### Data for the task
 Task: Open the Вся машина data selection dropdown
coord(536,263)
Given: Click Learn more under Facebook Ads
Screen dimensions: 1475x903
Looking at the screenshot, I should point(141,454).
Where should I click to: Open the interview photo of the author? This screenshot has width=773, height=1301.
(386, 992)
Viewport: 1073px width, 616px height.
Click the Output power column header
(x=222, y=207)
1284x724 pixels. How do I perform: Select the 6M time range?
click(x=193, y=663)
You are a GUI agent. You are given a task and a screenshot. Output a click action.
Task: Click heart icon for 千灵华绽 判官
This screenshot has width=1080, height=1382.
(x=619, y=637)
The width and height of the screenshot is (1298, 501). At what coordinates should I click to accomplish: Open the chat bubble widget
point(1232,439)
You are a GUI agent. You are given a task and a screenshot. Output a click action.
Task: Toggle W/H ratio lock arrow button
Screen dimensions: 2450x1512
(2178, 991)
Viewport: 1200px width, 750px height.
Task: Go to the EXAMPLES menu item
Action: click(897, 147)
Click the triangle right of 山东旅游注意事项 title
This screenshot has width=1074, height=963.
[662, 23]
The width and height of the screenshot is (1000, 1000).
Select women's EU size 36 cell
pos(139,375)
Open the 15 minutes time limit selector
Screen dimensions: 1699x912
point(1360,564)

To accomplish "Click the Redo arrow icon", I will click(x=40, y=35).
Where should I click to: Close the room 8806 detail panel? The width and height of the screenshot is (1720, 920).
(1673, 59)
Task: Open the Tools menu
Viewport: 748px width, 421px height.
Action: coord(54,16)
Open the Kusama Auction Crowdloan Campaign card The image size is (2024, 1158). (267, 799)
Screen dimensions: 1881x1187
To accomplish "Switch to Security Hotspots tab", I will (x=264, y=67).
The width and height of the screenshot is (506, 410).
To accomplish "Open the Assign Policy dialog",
######
Brief: Return every line of the listing above without any changes, from the first line through the last.

Solution to this problem:
 Task: Open the Вся машина data selection dropdown
coord(536,263)
Given: Click Learn more under Facebook Ads
Screen dimensions: 1475x903
Looking at the screenshot, I should point(141,454).
Where should I click to: Open the interview photo of the author? This screenshot has width=773, height=1301.
(386, 992)
Viewport: 1073px width, 616px height.
Click the Output power column header
(x=222, y=207)
1284x724 pixels. How do I perform: Select the 6M time range?
click(x=193, y=663)
You are a GUI agent. You are given a task and a screenshot. Output a click action.
Task: Click heart icon for 千灵华绽 判官
This screenshot has width=1080, height=1382.
(x=619, y=637)
The width and height of the screenshot is (1298, 501). At what coordinates should I click to accomplish: Open the chat bubble widget
point(1232,439)
You are a GUI agent. You are given a task and a screenshot. Output a click action.
Task: Toggle W/H ratio lock arrow button
Screen dimensions: 2450x1512
(2178, 991)
Viewport: 1200px width, 750px height.
Task: Go to the EXAMPLES menu item
Action: click(897, 147)
Click the triangle right of 山东旅游注意事项 title
This screenshot has width=1074, height=963.
[662, 23]
The width and height of the screenshot is (1000, 1000).
Select women's EU size 36 cell
pos(139,375)
Open the 15 minutes time limit selector
Screen dimensions: 1699x912
point(1360,564)

To accomplish "Click the Redo arrow icon", I will click(x=40, y=35).
Where should I click to: Close the room 8806 detail panel? The width and height of the screenshot is (1720, 920).
(1673, 59)
Task: Open the Tools menu
Viewport: 748px width, 421px height.
Action: coord(54,16)
Open the Kusama Auction Crowdloan Campaign card The image size is (2024, 1158). (267, 799)
Screen dimensions: 1881x1187
To accomplish "Switch to Security Hotspots tab", I will (x=264, y=67).
The width and height of the screenshot is (506, 410).
To accomplish "Open the Assign Policy dialog",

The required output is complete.